==== DATA

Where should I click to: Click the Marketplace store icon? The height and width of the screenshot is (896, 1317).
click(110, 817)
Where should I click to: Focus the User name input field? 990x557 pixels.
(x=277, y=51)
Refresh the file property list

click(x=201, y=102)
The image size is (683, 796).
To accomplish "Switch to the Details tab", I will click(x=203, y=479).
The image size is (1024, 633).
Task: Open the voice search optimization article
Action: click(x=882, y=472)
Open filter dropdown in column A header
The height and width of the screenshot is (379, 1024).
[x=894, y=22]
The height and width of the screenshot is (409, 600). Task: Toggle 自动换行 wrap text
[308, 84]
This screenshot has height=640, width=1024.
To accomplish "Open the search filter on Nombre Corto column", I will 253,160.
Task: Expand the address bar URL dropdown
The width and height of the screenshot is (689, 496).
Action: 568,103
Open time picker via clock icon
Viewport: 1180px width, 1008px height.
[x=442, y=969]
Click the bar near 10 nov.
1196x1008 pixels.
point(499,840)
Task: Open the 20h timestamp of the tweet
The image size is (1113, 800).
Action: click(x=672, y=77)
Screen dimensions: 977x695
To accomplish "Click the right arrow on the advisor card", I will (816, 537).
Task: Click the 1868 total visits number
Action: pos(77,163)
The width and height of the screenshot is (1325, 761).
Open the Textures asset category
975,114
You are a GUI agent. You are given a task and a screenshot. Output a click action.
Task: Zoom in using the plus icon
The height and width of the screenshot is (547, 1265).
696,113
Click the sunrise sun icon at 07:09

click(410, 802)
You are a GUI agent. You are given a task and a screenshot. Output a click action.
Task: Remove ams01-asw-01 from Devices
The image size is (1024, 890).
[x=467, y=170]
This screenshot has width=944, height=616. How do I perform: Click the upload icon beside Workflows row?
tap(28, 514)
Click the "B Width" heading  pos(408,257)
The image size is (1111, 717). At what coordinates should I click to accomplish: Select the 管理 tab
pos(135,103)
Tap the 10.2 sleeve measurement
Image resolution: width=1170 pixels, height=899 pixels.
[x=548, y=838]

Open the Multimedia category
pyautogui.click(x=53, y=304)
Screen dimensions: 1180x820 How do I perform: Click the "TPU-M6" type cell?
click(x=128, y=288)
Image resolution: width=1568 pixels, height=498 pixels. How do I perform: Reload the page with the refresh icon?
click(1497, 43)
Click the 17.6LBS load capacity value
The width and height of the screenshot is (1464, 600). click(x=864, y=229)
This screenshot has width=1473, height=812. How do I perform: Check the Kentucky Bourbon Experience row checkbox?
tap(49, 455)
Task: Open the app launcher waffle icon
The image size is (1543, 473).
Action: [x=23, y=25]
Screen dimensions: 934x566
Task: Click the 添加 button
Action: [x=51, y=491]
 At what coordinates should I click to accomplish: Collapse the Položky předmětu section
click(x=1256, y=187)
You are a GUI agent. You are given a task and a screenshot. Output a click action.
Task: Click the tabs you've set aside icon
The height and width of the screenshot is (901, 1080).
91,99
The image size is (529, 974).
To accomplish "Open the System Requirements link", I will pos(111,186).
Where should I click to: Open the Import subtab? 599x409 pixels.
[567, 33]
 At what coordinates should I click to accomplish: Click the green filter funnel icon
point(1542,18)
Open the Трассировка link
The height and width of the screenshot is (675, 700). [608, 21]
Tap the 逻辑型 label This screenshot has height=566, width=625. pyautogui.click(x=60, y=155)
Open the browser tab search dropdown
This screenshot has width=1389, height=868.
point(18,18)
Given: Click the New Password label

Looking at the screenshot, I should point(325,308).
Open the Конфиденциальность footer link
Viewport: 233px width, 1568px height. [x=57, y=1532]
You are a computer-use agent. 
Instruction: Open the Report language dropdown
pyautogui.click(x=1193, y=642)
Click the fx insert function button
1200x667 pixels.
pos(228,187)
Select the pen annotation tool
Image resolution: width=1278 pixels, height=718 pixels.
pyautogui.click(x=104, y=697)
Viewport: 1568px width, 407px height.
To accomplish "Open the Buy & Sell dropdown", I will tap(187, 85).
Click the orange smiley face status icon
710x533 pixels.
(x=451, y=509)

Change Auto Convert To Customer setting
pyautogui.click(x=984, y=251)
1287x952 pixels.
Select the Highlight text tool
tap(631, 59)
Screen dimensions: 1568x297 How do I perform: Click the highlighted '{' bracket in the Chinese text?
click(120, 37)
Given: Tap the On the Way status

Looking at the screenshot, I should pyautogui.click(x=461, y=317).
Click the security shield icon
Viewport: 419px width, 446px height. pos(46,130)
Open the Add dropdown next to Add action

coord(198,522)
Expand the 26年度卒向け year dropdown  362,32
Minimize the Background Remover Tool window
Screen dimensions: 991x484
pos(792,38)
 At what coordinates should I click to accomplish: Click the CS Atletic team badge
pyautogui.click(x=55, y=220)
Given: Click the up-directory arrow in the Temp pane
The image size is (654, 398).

========

WORK INSTRUCTIONS: Retype every entry exactly as it stands.

YOUR RESPONSE:
Where should I click to: Click the Marketplace store icon? The height and width of the screenshot is (896, 1317).
click(110, 817)
Where should I click to: Focus the User name input field? 990x557 pixels.
(x=277, y=51)
Refresh the file property list

click(x=201, y=102)
The image size is (683, 796).
To accomplish "Switch to the Details tab", I will click(x=203, y=479).
The image size is (1024, 633).
Task: Open the voice search optimization article
Action: click(x=882, y=472)
Open filter dropdown in column A header
The height and width of the screenshot is (379, 1024).
[x=894, y=22]
The height and width of the screenshot is (409, 600). Task: Toggle 自动换行 wrap text
[308, 84]
This screenshot has height=640, width=1024.
To accomplish "Open the search filter on Nombre Corto column", I will 253,160.
Task: Expand the address bar URL dropdown
The width and height of the screenshot is (689, 496).
Action: 568,103
Open time picker via clock icon
Viewport: 1180px width, 1008px height.
[x=442, y=969]
Click the bar near 10 nov.
1196x1008 pixels.
point(499,840)
Task: Open the 20h timestamp of the tweet
The image size is (1113, 800).
Action: click(x=672, y=77)
Screen dimensions: 977x695
To accomplish "Click the right arrow on the advisor card", I will (816, 537).
Task: Click the 1868 total visits number
Action: pos(77,163)
The width and height of the screenshot is (1325, 761).
Open the Textures asset category
975,114
You are a GUI agent. You are given a task and a screenshot. Output a click action.
Task: Zoom in using the plus icon
The height and width of the screenshot is (547, 1265).
696,113
Click the sunrise sun icon at 07:09

click(410, 802)
You are a GUI agent. You are given a task and a screenshot. Output a click action.
Task: Remove ams01-asw-01 from Devices
The image size is (1024, 890).
[x=467, y=170]
This screenshot has width=944, height=616. How do I perform: Click the upload icon beside Workflows row?
tap(28, 514)
Click the "B Width" heading  pos(408,257)
The image size is (1111, 717). At what coordinates should I click to accomplish: Select the 管理 tab
pos(135,103)
Tap the 10.2 sleeve measurement
Image resolution: width=1170 pixels, height=899 pixels.
[x=548, y=838]

Open the Multimedia category
pyautogui.click(x=53, y=304)
Screen dimensions: 1180x820 How do I perform: Click the "TPU-M6" type cell?
click(x=128, y=288)
Image resolution: width=1568 pixels, height=498 pixels. How do I perform: Reload the page with the refresh icon?
click(1497, 43)
Click the 17.6LBS load capacity value
The width and height of the screenshot is (1464, 600). click(x=864, y=229)
This screenshot has width=1473, height=812. How do I perform: Check the Kentucky Bourbon Experience row checkbox?
tap(49, 455)
Task: Open the app launcher waffle icon
The image size is (1543, 473).
Action: [x=23, y=25]
Screen dimensions: 934x566
Task: Click the 添加 button
Action: [x=51, y=491]
 At what coordinates should I click to accomplish: Collapse the Položky předmětu section
click(x=1256, y=187)
You are a GUI agent. You are given a task and a screenshot. Output a click action.
Task: Click the tabs you've set aside icon
The height and width of the screenshot is (901, 1080).
91,99
The image size is (529, 974).
To accomplish "Open the System Requirements link", I will pos(111,186).
Where should I click to: Open the Import subtab? 599x409 pixels.
[567, 33]
 At what coordinates should I click to accomplish: Click the green filter funnel icon
point(1542,18)
Open the Трассировка link
The height and width of the screenshot is (675, 700). [608, 21]
Tap the 逻辑型 label This screenshot has height=566, width=625. pyautogui.click(x=60, y=155)
Open the browser tab search dropdown
This screenshot has width=1389, height=868.
point(18,18)
Given: Click the New Password label

Looking at the screenshot, I should point(325,308).
Open the Конфиденциальность footer link
Viewport: 233px width, 1568px height. [x=57, y=1532]
You are a computer-use agent. 
Instruction: Open the Report language dropdown
pyautogui.click(x=1193, y=642)
Click the fx insert function button
1200x667 pixels.
pos(228,187)
Select the pen annotation tool
Image resolution: width=1278 pixels, height=718 pixels.
pyautogui.click(x=104, y=697)
Viewport: 1568px width, 407px height.
To accomplish "Open the Buy & Sell dropdown", I will tap(187, 85).
Click the orange smiley face status icon
710x533 pixels.
(x=451, y=509)

Change Auto Convert To Customer setting
pyautogui.click(x=984, y=251)
1287x952 pixels.
Select the Highlight text tool
tap(631, 59)
Screen dimensions: 1568x297 How do I perform: Click the highlighted '{' bracket in the Chinese text?
click(120, 37)
Given: Tap the On the Way status

Looking at the screenshot, I should pyautogui.click(x=461, y=317).
Click the security shield icon
Viewport: 419px width, 446px height. pos(46,130)
Open the Add dropdown next to Add action

coord(198,522)
Expand the 26年度卒向け year dropdown  362,32
Minimize the Background Remover Tool window
Screen dimensions: 991x484
pos(792,38)
 At what coordinates should I click to accomplish: Click the CS Atletic team badge
pyautogui.click(x=55, y=220)
Given: Click the up-directory arrow in the Temp pane
The image size is (654, 398).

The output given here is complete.